ただでさえ属性がなければ使えないのに、属性をもつ人間がどんどん減っているし、属性をもっていたとしても扱い方を知らなければ使えない。扱い方を教えられるものがまた少ない。学問としての体系がそもそも整っていない。
それでも、素直に感心してしまう。
「そうかな? これほどのことを己の能力だけを道具に出来たらすごいことだと思うけど」
だから、そういったのだけど、彼女の表情はうつむき加減でさびしそうだ。おかげで、少々ばかり唇の動きが読み取りづらい。
「汽車にも爆弾にも負ける。滅びゆく運命にあるのかもしれない、この技は」
それも……そのとおりだ。科学技術の進歩はめざましいから、きっと飲み込まれる。
いや、魔法という学問を飲み込むだけの力を現在の科学は持ち合わせていない。もしもふたたび魔法が、科学の力を借りて復活するとして……それは、どれだけ遠い未来になってしまうだろう?
まあ、現在の化学は錬金術から発展したとも言えるし、魔法陣を描く技術と幾何に全く関連性がないわけでもないから、一概に切り捨てられたものでもないけれど。
だから、思い切ってきりだしてみることにした。
「魔法は、自然の力を利用するけれど、自然とは対立するもの?」
そう、ちょっとだけ、疑問に思っていた。とくに昨今の科学技術は、自然から搾取するようなものだけど、魔法はどうなんだろう? 長い歴史を保ってきた以上は、調和は取れているんだと思っていたけれど、考えてみればけっこう不思議に思ってた。
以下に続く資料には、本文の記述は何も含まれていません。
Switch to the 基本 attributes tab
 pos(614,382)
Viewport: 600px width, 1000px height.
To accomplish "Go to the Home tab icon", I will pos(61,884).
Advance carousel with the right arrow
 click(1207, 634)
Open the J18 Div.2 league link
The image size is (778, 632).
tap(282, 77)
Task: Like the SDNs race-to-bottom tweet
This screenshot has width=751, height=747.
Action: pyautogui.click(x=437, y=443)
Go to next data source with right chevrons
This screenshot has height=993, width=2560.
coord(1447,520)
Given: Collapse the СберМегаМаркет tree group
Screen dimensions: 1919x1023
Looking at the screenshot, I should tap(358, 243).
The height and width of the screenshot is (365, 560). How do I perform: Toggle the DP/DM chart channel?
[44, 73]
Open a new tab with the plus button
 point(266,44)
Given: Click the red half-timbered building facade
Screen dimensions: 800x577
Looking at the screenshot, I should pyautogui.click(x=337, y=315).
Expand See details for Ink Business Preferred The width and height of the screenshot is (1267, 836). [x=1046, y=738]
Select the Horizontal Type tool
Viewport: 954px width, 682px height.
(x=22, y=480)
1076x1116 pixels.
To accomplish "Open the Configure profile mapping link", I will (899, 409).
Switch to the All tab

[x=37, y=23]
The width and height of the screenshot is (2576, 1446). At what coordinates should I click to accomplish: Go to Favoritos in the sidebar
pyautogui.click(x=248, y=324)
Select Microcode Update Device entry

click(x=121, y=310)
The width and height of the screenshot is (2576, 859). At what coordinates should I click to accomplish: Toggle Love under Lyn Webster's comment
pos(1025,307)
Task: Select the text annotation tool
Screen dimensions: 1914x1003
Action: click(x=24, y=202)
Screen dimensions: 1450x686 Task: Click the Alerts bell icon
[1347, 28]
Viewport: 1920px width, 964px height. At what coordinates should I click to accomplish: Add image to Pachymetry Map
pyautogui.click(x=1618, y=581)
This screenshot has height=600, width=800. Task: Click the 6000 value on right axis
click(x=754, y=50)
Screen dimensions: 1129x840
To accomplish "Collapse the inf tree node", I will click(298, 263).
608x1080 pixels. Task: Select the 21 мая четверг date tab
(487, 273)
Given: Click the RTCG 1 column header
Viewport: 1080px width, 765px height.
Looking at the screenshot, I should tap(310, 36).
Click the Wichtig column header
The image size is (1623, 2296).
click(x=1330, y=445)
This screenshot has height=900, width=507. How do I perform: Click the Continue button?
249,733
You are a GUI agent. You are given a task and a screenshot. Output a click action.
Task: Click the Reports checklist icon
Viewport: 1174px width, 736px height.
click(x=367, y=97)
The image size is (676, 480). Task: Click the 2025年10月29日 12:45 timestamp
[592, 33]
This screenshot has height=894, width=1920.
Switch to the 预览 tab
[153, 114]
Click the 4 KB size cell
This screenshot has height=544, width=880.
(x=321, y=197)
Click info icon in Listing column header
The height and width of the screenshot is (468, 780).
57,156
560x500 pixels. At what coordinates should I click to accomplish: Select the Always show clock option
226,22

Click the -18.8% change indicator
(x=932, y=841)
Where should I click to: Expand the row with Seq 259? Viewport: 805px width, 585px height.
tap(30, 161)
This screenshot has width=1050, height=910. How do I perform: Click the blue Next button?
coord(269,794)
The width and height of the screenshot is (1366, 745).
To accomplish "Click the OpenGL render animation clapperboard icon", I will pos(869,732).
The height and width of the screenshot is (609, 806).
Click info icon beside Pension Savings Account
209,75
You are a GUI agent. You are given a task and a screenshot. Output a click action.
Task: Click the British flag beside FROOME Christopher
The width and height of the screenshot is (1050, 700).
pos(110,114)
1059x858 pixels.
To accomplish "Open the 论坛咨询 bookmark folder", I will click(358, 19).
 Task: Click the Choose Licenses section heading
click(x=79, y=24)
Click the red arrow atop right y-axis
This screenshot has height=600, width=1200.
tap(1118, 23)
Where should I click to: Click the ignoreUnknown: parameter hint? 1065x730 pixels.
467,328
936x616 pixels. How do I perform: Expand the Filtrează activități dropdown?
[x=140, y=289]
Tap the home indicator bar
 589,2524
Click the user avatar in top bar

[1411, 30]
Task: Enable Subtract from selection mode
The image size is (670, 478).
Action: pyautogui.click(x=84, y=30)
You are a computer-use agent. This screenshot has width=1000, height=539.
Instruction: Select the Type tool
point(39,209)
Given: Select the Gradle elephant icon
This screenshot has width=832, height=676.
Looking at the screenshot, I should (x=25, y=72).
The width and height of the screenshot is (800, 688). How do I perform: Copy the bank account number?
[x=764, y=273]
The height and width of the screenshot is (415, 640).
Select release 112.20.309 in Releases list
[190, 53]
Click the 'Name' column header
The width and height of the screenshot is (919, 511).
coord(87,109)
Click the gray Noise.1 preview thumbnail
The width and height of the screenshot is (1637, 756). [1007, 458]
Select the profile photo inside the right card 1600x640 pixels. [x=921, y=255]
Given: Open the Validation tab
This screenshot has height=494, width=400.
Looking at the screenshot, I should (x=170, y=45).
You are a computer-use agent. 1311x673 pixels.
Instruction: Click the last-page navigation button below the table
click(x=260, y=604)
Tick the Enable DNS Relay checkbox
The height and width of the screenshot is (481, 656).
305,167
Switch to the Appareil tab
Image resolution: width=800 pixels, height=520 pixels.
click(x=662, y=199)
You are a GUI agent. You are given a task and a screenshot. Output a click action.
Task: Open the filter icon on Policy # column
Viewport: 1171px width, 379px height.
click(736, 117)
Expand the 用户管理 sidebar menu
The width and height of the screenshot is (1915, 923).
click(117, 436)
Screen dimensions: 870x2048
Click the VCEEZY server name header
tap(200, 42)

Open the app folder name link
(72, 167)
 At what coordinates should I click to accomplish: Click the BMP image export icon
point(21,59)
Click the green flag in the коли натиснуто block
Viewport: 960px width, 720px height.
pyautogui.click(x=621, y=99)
「考えたこともなかったが……。しいて言うなら、対立する」
沈黙はむしろ短かった。聞かれた時点で、すぐに答えが思いついたのかもしれない。
逆の答えだと思ったから、驚いた。そのことを察したように、彼女が補足する。
「人間が操る技と言う時点ですでに対立している」
答えはとても、明白だった。なるほど、それは十分納得できる。
なんだか余計に感銘を受けてしまって、しばらく返答に迷った。
「何故そんなことを聞く?」
すると、いぶかしむように彼女が問いかける。すこし眉根が寄っている。
まあ、たしかに、こういう風に質問を投げかけるのはむしろ彼女の行うパターンの行動だ。
「なんだろうね、こんな技を見せてもらってしまったからかな。不意に考えたくなったんだ」
実際、そうなのだから仕方ない。不意に、そう、思ってしまったんだ。
「何を?」
「自然について、人間について」
あらゆる感覚を作った自然と、それを受け取る能力を持ってしまった人間についてを。
いや、考えることはたやすい。討論することもまた然り。
むしろ、理解してみたくなった。
それは――
元から対立するものだったのだろうか? そもそも共存なんてできていなかったのだろうか?
結局、人間の数が多すぎるという、そのことに尽きるんだろうけど。
「ばかばかしい」
彼女には、冷たくあしらわれた。たぶん、そんな冷ややかな口調で。
どっちも、理解しづらい。とくに後者についてが。これって、努力すべきことなんだろうか? それとも、保留しといたほうがいいものなんだろうか。でも、まあ、
自然について、人間について
ちょっとだけ考えてみようかとも、そう思う。